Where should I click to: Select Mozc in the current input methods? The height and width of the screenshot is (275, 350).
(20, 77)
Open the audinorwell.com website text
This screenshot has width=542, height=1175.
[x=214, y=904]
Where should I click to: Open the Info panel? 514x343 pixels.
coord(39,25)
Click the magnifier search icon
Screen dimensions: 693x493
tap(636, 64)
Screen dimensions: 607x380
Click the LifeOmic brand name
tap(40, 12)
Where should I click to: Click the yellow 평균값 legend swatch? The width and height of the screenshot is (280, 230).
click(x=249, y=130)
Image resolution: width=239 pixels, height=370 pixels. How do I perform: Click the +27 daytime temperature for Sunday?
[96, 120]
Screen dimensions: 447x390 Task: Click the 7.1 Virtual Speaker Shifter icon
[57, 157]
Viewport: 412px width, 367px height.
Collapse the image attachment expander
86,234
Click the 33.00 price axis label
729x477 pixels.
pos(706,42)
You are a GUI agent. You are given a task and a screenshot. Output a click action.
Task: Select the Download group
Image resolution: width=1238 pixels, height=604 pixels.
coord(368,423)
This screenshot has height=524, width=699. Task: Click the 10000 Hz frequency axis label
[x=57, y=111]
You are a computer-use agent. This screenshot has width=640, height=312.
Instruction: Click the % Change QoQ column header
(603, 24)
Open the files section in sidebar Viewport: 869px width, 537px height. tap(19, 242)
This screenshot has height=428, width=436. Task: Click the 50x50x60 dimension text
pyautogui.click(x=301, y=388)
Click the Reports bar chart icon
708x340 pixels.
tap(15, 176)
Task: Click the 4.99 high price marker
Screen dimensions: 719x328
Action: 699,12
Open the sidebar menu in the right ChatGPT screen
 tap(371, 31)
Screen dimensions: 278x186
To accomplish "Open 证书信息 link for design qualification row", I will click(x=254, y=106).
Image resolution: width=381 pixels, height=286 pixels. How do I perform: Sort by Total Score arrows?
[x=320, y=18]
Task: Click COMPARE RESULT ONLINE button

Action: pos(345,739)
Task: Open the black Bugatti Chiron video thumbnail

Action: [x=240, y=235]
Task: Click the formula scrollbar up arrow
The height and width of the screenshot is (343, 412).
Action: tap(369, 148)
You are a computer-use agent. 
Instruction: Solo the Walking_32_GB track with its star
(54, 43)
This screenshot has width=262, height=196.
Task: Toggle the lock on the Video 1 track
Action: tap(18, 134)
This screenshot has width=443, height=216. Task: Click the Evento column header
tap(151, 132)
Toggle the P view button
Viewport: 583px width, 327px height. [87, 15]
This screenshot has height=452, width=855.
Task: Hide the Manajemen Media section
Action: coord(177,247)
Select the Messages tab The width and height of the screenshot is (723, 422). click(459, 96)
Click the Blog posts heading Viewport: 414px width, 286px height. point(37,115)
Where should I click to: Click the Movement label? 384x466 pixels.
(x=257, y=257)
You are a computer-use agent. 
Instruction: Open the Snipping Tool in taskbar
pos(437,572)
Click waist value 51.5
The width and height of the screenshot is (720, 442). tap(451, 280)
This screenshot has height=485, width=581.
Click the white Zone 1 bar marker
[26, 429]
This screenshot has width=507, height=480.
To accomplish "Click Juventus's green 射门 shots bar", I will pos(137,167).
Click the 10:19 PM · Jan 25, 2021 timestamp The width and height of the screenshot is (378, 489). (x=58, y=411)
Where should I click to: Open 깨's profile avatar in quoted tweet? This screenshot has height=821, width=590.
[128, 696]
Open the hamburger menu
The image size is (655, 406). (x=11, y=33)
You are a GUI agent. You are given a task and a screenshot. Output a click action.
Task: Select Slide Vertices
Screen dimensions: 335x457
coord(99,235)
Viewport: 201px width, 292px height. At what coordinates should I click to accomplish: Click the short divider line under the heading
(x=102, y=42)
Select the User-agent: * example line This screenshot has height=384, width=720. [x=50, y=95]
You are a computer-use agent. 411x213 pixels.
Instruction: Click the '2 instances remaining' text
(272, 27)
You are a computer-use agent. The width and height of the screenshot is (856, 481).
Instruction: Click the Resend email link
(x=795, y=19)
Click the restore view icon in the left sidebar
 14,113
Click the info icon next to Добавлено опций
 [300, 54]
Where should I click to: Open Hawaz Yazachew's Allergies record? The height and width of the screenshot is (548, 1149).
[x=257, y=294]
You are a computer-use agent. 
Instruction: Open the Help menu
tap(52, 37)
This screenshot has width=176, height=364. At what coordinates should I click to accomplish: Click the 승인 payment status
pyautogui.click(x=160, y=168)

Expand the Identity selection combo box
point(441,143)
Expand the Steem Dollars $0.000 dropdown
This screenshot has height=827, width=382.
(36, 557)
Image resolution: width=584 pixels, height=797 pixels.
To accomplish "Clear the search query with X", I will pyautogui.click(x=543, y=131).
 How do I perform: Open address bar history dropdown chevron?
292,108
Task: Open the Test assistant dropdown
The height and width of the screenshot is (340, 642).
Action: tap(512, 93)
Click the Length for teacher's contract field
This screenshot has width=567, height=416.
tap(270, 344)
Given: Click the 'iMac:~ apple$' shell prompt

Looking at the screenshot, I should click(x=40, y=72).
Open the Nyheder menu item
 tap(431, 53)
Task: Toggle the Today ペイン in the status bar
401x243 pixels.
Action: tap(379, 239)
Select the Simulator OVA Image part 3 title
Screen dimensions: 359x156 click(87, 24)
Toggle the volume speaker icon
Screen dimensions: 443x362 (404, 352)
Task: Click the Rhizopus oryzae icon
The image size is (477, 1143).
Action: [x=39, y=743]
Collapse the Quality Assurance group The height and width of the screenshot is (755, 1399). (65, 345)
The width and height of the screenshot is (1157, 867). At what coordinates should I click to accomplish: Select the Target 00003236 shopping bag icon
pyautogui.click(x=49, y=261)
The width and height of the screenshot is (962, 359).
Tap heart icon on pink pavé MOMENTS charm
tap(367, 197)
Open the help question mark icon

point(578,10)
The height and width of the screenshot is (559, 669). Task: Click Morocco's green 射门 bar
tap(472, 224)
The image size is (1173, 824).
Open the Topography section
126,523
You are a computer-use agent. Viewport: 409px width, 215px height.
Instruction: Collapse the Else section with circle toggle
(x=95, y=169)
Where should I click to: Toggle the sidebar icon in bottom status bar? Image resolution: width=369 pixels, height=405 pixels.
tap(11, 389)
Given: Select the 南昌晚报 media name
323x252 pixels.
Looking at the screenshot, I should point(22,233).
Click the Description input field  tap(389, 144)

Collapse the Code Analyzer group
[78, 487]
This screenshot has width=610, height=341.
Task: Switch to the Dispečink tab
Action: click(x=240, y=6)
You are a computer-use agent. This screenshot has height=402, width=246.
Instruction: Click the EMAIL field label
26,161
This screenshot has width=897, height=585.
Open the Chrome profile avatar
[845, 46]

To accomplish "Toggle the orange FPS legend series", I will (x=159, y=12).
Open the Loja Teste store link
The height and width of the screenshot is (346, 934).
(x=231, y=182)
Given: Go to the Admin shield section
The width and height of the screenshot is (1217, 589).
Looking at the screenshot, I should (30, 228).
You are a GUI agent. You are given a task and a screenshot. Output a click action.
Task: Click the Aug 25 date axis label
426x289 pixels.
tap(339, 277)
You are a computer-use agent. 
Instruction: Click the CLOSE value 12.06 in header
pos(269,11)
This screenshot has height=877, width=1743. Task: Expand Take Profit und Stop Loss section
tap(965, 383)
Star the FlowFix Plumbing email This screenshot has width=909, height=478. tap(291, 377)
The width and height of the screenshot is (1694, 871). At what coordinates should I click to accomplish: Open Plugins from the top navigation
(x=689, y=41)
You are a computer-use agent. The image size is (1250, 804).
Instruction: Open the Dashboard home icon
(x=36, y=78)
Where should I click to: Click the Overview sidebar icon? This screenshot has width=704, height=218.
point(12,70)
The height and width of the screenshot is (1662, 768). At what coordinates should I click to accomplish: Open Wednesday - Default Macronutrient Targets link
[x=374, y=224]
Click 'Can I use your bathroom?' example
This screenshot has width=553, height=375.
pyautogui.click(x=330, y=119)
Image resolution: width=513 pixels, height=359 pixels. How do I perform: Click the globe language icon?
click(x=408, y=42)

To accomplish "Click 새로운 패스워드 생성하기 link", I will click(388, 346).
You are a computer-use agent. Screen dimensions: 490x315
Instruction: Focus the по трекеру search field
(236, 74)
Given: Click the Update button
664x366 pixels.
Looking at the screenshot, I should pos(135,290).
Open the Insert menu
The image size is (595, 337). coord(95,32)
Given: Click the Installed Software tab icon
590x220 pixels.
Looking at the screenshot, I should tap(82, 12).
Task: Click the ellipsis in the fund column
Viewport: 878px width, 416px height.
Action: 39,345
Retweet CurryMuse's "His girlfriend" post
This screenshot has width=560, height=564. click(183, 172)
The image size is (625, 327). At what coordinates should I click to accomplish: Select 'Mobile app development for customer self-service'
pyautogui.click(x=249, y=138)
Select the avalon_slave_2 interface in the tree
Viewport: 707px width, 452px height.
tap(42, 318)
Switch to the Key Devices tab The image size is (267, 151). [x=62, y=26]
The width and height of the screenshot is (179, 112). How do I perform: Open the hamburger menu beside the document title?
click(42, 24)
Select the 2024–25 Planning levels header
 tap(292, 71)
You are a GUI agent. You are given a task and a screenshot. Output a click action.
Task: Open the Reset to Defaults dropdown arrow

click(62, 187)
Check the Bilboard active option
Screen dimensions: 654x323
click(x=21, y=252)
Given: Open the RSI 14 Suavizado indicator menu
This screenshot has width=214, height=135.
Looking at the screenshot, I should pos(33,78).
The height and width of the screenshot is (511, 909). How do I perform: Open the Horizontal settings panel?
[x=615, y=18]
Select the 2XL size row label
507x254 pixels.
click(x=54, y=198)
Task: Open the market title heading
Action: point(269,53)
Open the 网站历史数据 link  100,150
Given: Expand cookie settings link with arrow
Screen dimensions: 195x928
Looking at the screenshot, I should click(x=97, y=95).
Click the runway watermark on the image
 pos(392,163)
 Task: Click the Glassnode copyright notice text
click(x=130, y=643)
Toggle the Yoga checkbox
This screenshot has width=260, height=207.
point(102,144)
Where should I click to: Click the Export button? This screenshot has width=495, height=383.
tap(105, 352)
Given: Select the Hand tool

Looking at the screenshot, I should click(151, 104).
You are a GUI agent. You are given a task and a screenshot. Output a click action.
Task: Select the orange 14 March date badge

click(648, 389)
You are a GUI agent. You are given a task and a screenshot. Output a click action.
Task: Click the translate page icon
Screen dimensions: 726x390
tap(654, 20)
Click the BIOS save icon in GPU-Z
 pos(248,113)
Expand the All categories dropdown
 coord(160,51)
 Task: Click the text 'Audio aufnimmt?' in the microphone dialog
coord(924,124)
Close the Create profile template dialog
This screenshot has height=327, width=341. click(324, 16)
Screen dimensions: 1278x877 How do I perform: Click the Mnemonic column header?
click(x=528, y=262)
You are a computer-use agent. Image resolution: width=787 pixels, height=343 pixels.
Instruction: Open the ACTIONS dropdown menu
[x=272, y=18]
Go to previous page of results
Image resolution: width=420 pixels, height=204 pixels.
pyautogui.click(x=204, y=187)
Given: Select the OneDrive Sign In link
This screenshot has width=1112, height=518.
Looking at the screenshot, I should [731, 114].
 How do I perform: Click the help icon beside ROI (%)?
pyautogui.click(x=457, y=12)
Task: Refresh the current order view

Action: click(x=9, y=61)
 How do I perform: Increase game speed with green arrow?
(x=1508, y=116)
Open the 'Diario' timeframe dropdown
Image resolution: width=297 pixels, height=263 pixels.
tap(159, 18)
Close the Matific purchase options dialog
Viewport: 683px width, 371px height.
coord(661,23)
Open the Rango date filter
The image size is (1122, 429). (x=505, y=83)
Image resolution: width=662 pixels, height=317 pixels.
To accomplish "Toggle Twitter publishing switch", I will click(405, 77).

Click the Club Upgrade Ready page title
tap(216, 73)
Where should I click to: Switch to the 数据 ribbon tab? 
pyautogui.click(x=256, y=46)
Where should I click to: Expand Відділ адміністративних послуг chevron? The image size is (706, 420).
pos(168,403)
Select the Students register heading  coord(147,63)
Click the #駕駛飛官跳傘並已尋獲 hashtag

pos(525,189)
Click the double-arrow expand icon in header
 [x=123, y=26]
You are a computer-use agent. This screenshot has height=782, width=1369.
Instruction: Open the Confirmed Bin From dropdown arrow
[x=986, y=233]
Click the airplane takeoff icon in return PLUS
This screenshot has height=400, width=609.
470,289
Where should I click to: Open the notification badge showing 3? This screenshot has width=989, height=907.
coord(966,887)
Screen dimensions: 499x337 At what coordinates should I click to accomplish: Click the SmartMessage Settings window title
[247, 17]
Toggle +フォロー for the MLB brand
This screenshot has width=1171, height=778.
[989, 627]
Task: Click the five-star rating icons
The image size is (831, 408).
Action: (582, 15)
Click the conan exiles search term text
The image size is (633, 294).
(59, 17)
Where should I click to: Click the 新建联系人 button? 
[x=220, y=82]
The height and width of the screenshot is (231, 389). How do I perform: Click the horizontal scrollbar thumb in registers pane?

Assignment:
Each line in the data where the string "example" occurs should be identified and copied.

Answer box:
Select the User-agent: * example line This screenshot has height=384, width=720. [x=50, y=95]
Click 'Can I use your bathroom?' example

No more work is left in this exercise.